Dinamismo, Movimiento, Pánico

La diferencia principal entre el Arsenal de 03/04 y el equipo actual es la velocidad de su jugada. Las tendencias de hoy se interesan en emular el estilo de fútbol de Barcelona y España, que se basa en la posesión, agotando al otro equipo de la misma manera que lo hace un boxeador con golpes rápidos y oportunos. La teoría (muy lógica) es que el oponente no puede hacerte daño si no tiene la pelota. Ya hace muchos años que los periodistas describen a Arsenal como un tipo de ‘Barcelona-lite’; juega del mismo modo, pero le falta la chispa (o sea, un jugador como Lionel Messi) que su hermano español posee. Aunque, a veces, la jugada de Arsenal puede ser intrincada, deslumbrante y mortífera, hay otros momentos cuando parece monótono y totalmente desprovisto de ideas.

Arsenal 03/04 jugó un estilo de fútbol totalmente diferente. Aunque apreció la posesión, no fue el aspecto definitivo de su juego. En cambio, este equipo incomparable dio más importancia a la velocidad, el movimiento, el contraataque y corriendo con la pelota. Driblando a toda velocidad fue uno de los fuertes más grandes de este equipo. Con Henry, Pirès, Ljungberg y Bergkamp, Arsenal tuvo cuatro jugadores ofensivos capaces de infundir miedo a cualquier defensa. No hay nada que da más miedo a un defensor que la idea de defender, a toda velocidad, contra un jugador que sabe driblar magníficamente, sabiendo perfectamente que sus compañeros también están en proceso de llegar para ofrecerle más opciones.
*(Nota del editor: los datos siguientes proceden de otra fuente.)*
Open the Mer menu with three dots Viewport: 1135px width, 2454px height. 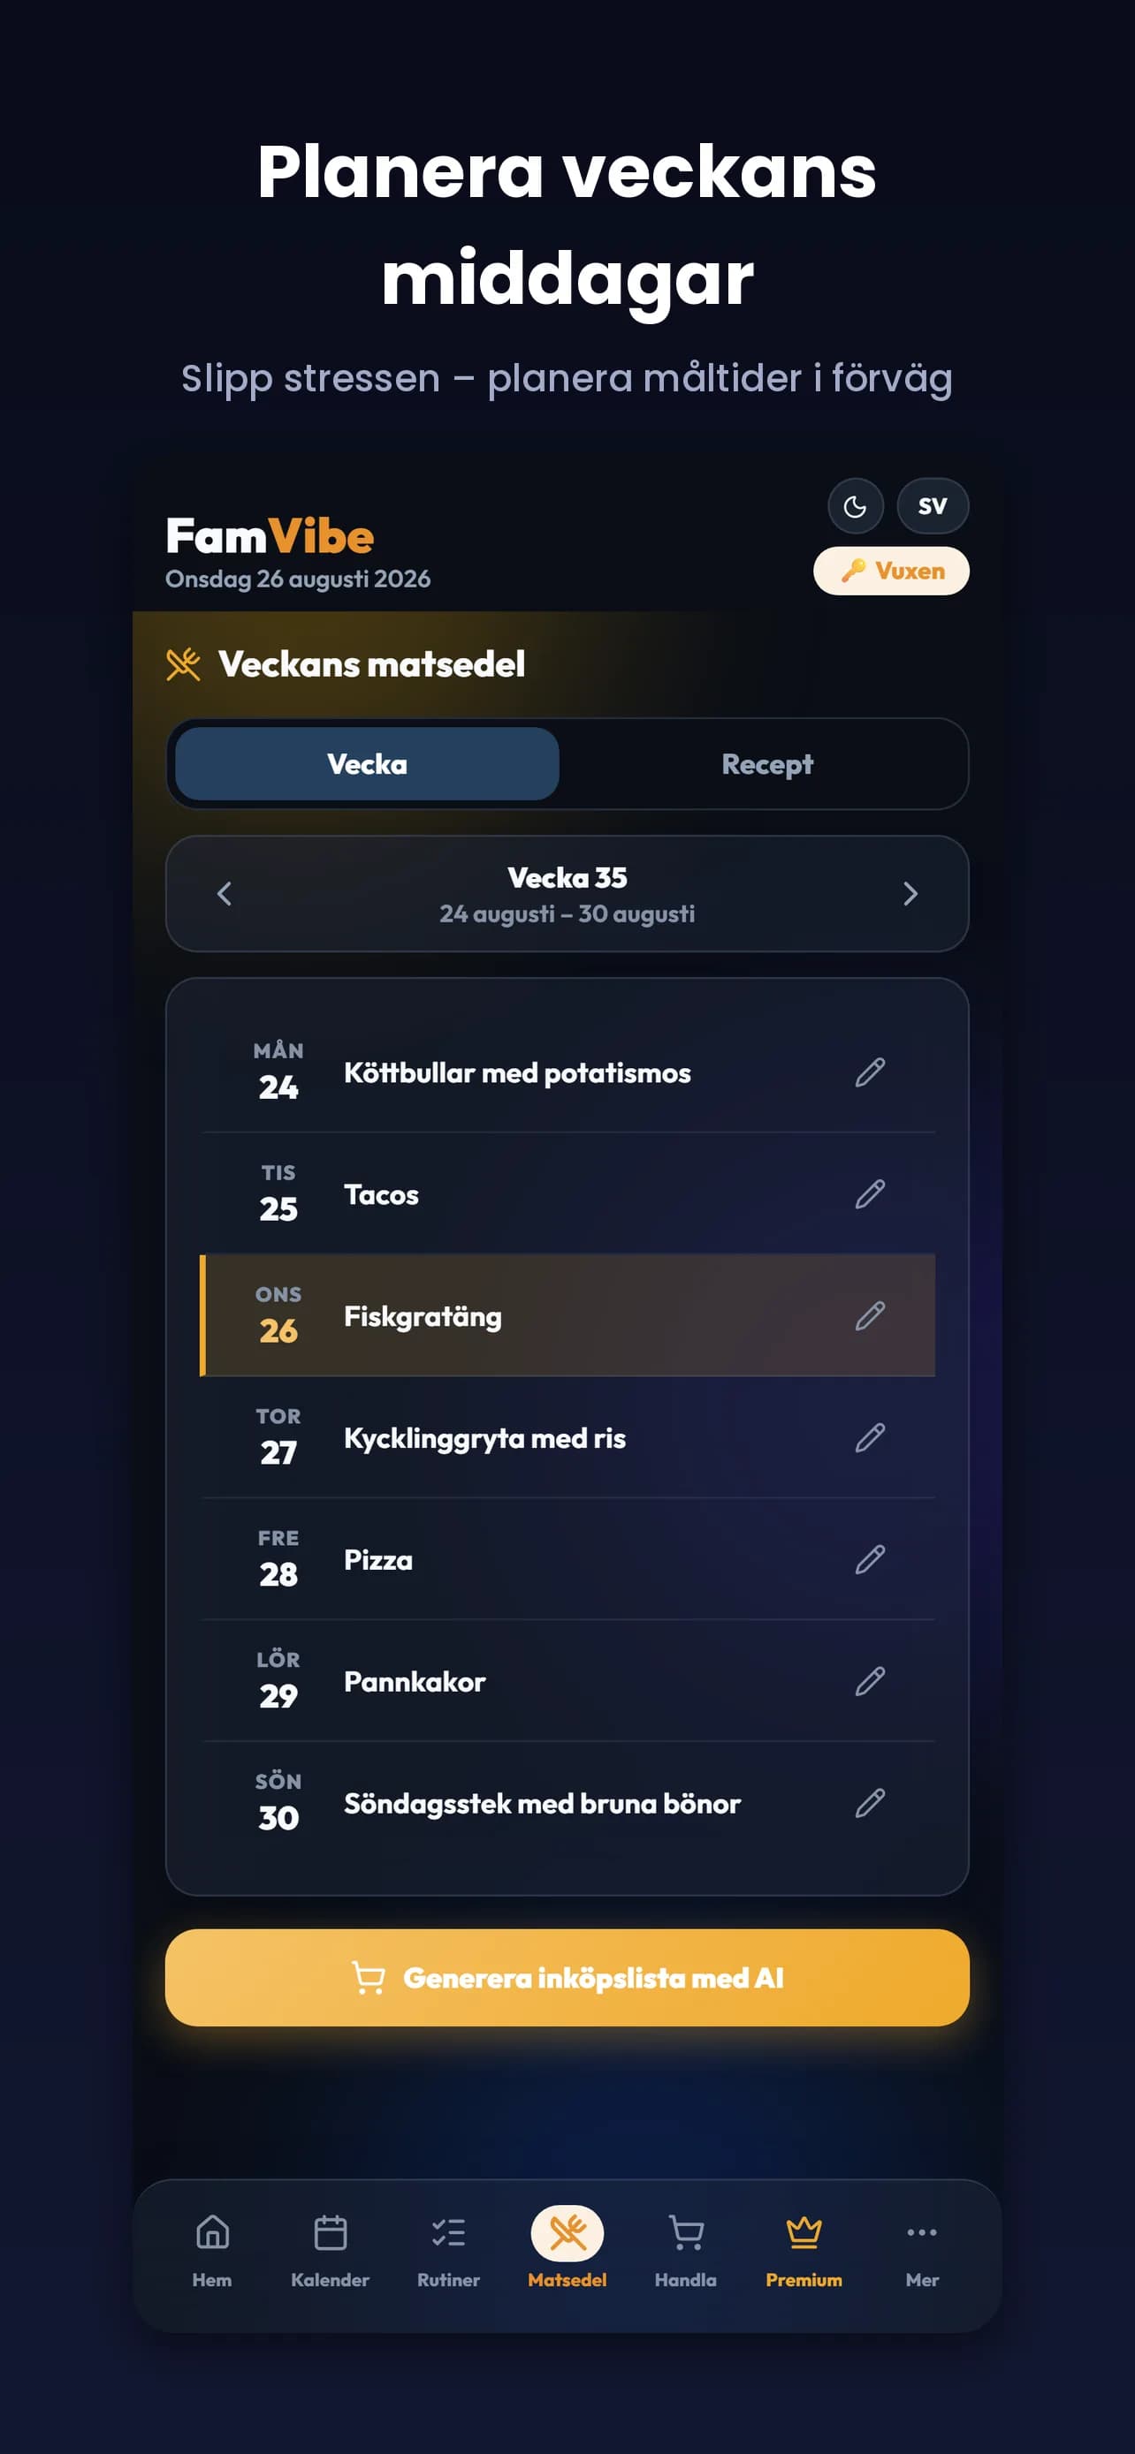(922, 2250)
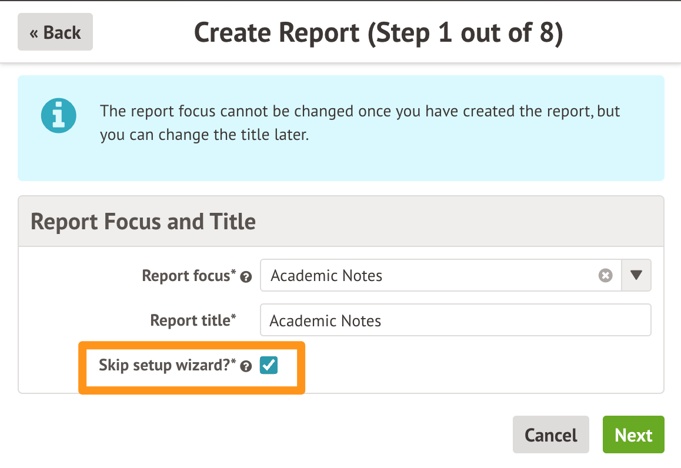Click the blue info icon in the banner
This screenshot has height=468, width=681.
[59, 116]
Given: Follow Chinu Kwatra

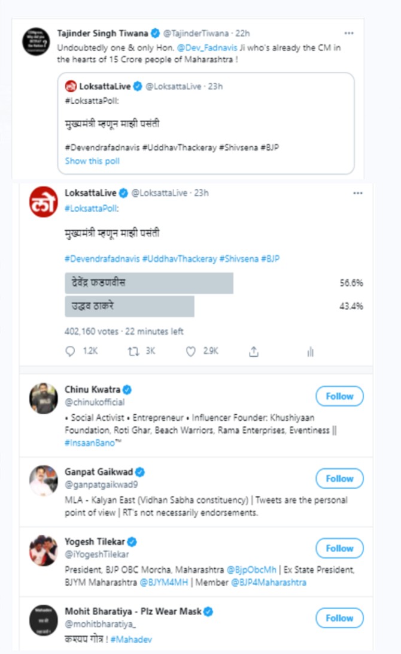Looking at the screenshot, I should coord(339,396).
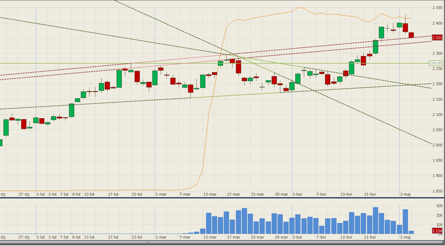
Task: Click the 30k volume axis label
Action: [439, 206]
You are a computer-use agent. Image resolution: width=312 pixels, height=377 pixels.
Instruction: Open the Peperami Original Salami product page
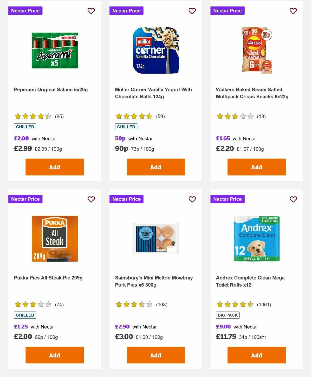coord(51,89)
Es más, ese Arsenal no tuvo miedo del pase largo directo. De hecho, muchos de sus goles se originaron gracias a un pase largo directo. Uno sólo tiene que admirar la simplicidad de este gol ante Liverpool. Los Gunners actuales parecen estar poco dispuestos – a veces incapaces – a jugar a patadón. Hoy en día se ve como una táctica utilizada sólo por los equipos con menos capacidad técnica. Sin embargo, si tuvieras un jugador con la visión y habilidad de Dennis Bergkamp y le dijeras que, en vez de lanzar un pase largo directo perfectamente balanceado a Henry para darle la oportunidad de estar en un enfrentamiento uno a uno con el portero, debería pasar la pelota 5 metros al lado para que el equipo no pierda posesión, bueno, esto sería un poquito estúpido, ¿no? El pase largo directo, a los pies de un jugador dotado, es un arma increíble. La pelota siempre viaja más rápido que el hombre.
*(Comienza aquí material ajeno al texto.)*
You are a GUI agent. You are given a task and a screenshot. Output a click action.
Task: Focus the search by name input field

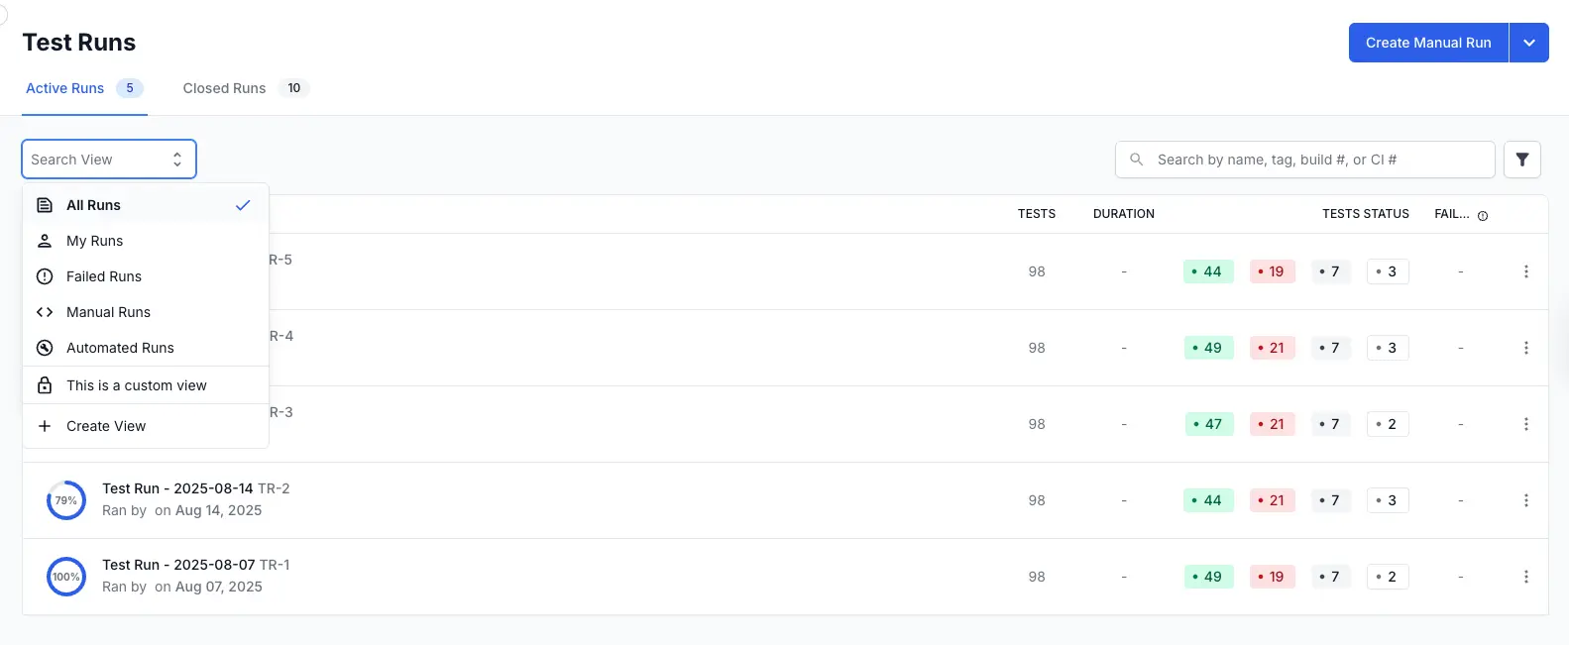point(1318,160)
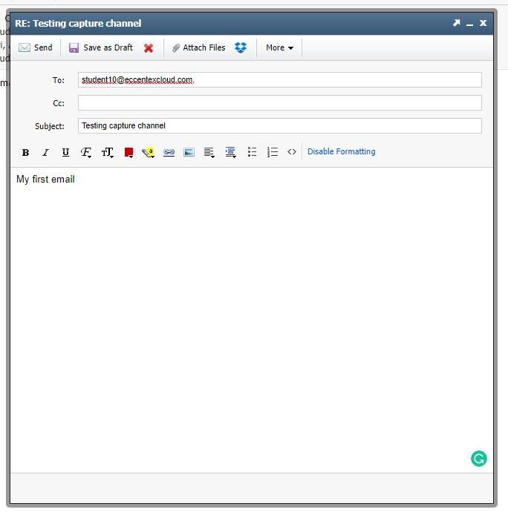Toggle underline text formatting
The width and height of the screenshot is (508, 515).
pos(65,152)
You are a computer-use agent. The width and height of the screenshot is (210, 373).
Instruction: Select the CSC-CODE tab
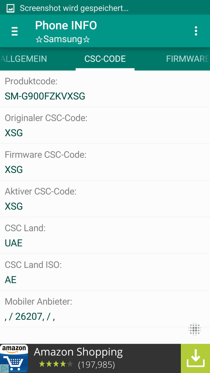(x=105, y=59)
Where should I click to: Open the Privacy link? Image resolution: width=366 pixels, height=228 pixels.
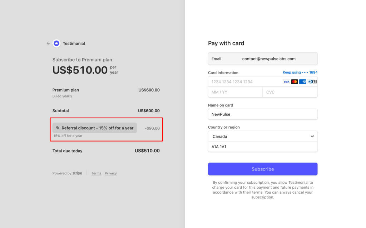111,173
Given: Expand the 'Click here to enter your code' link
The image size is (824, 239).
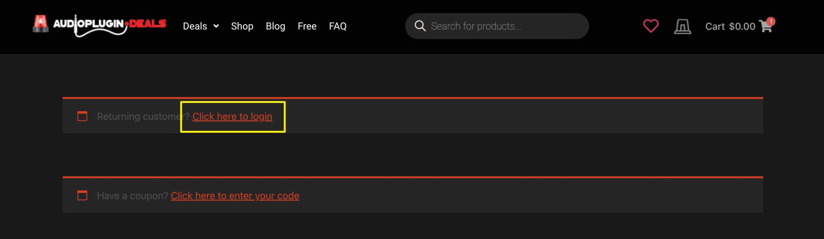Looking at the screenshot, I should 235,196.
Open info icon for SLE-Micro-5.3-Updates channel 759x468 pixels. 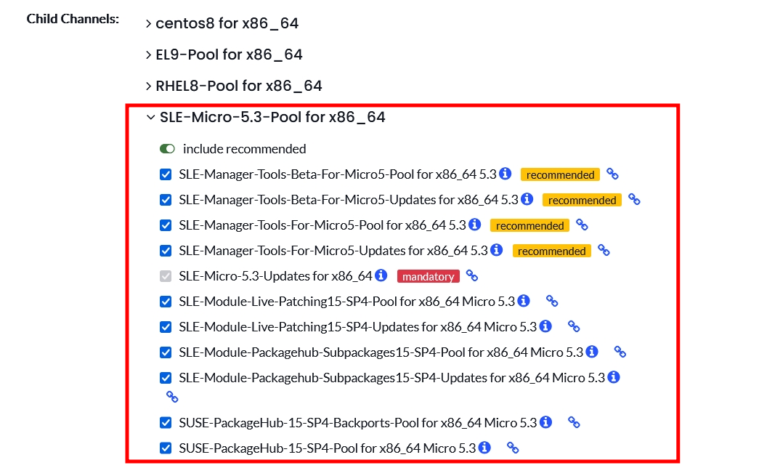point(381,275)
La velocidad de Arsenal durante el contraataque, y su habilidad de usar el pase largo directo cuando fue la mejor opción, significó que los equipos contrincantes a menudo no tuvieron tiempo para recuperar o rellenar los huecos. Al aislar la defensa contraria por medio de una serie de uno a uno (o dos a dos) los jugadores de Arsenal se dieron más oportunidades de tener éxito. El pánico es el mejor amigo del delantero. Y si el disparo inicial falló, el rebote no lo harían.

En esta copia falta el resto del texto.